◆ **What you are asked to do**: Below are some records. Print exactly the lines between the one holding "1798x1285 pixels. Task: Click" and the one holding "Click the DAL", inclusive, and nothing else.

◆ **Available data**:
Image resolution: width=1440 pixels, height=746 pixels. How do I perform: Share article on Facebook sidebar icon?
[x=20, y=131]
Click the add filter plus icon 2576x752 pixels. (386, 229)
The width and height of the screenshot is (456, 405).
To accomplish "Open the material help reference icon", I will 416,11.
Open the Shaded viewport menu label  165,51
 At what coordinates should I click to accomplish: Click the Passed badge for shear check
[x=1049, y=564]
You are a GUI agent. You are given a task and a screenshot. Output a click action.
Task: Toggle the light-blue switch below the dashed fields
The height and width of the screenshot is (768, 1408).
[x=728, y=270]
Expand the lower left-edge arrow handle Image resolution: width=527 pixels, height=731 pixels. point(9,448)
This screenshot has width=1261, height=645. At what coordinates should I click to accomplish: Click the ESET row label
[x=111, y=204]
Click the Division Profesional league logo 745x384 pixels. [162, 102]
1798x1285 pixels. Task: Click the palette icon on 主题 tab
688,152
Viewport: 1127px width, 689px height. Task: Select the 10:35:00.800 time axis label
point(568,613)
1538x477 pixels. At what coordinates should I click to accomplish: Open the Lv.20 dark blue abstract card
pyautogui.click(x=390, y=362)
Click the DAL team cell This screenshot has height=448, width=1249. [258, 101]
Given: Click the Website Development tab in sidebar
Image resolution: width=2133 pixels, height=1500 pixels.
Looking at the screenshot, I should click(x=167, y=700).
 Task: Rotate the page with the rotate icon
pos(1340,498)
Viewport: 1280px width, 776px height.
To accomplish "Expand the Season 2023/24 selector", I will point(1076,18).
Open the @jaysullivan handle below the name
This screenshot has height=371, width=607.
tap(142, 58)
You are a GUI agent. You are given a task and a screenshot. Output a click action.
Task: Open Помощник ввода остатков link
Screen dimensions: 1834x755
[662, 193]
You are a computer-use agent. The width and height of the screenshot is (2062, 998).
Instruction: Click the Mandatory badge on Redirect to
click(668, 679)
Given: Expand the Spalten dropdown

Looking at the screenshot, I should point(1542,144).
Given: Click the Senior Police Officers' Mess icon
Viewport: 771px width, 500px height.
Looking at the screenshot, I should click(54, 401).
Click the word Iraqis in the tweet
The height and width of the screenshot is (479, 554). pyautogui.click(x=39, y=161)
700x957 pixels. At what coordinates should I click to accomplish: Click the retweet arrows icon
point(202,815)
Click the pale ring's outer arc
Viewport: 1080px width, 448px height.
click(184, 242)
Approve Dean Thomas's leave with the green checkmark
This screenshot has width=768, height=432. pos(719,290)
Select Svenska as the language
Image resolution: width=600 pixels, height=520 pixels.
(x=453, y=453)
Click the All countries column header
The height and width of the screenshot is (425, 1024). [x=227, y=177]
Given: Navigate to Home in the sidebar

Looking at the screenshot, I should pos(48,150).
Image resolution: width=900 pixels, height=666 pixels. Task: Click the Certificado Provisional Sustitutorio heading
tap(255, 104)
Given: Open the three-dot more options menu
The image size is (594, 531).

◆ **Output of the exercise**:
1798x1285 pixels. Task: Click the palette icon on 主题 tab
688,152
Viewport: 1127px width, 689px height. Task: Select the 10:35:00.800 time axis label
point(568,613)
1538x477 pixels. At what coordinates should I click to accomplish: Open the Lv.20 dark blue abstract card
pyautogui.click(x=390, y=362)
Click the DAL team cell This screenshot has height=448, width=1249. [258, 101]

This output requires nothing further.